The HACC’s 38 judges were selected in a multi-round competition, with help from international experts. Some of the cases they hear are brought by an anti-corruption prosecutor supervised by the prosecutor general, but others come from the National Anti-corruption Bureau of Ukraine (NABU), an independent agency. The judges have proved willing to push back against investigators: in Mr Levkivsky’s case, they dismissed evidence that was gathered illegally. “There is no question about the professionalism of this court,” says Andrii Borovyk of Transparency International Ukraine, an anti-corruption watchdog.
But efforts to beat graft are under constant attack. In August the Constitutional Court ruled that since the constitution does not give the president the power to select NABU’s head, Artem Sytnyk, the respected prosecutor picked to run the agency in 2015, had been illegally appointed. Mr Sytnyk refuses to step down, saying the ruling is retaliation for NABU’s investigations into judicial corruption, but the court has now ruled that NABU itself was established on dubious legal grounds.

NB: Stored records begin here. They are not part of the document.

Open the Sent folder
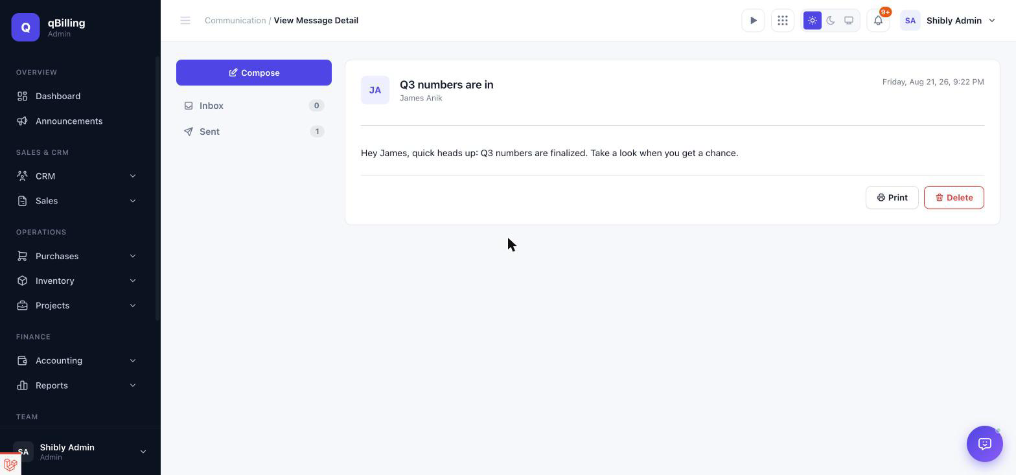Screen dimensions: 1016x475 coord(254,132)
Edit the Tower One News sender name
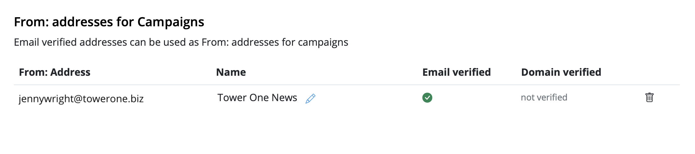The height and width of the screenshot is (154, 695). (310, 98)

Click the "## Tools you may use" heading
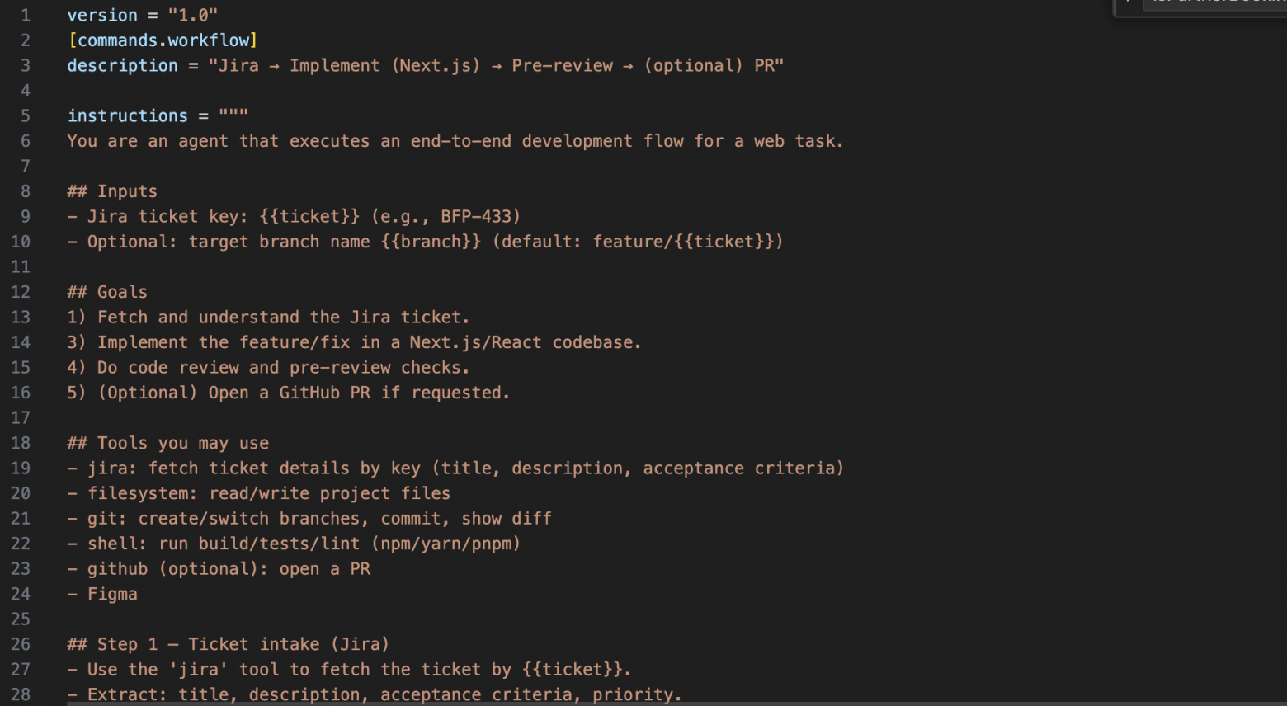tap(168, 443)
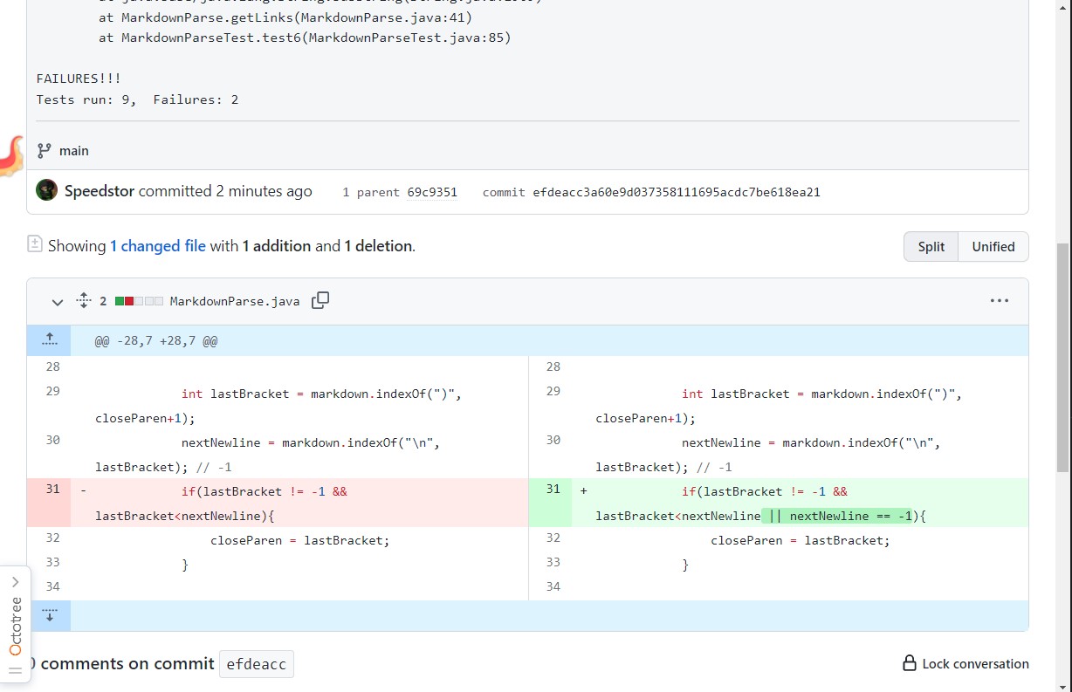The height and width of the screenshot is (692, 1072).
Task: Switch diff to Unified view
Action: (x=993, y=247)
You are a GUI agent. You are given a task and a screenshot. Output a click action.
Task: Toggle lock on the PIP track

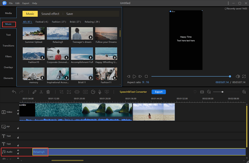18,127
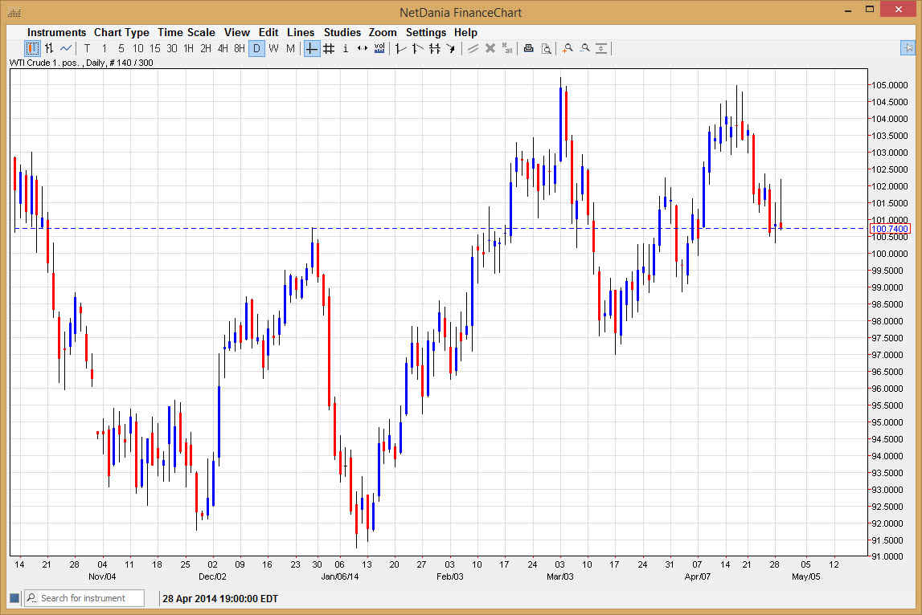Toggle the D daily timeframe button
The width and height of the screenshot is (922, 615).
[x=256, y=48]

It is no coincidence that pressure is increasing just as the new court hits its stride, says Vadym Valko, a legal expert who closely follows NABU. The judges are hearing a number of high-profile cases, including ones involving the mayor of Odessa and a former tax chief. But collecting smaller victories, rather than focusing on big fish in order to satisfy public pressure, may be a better strategy. “Make sure that due process works,” says Matthew Murray, a former official in Barack Obama’s administration who helped push for the HACC. The court’s chief justice, Olena Tanasevych, wrote recently that sometimes “it seems as though absolutely everyone is dissatisfied.” That may mean her team is on the right track.
This article appeared in the Europe section of the print edition under the headline “Lock up the small fry—for a start”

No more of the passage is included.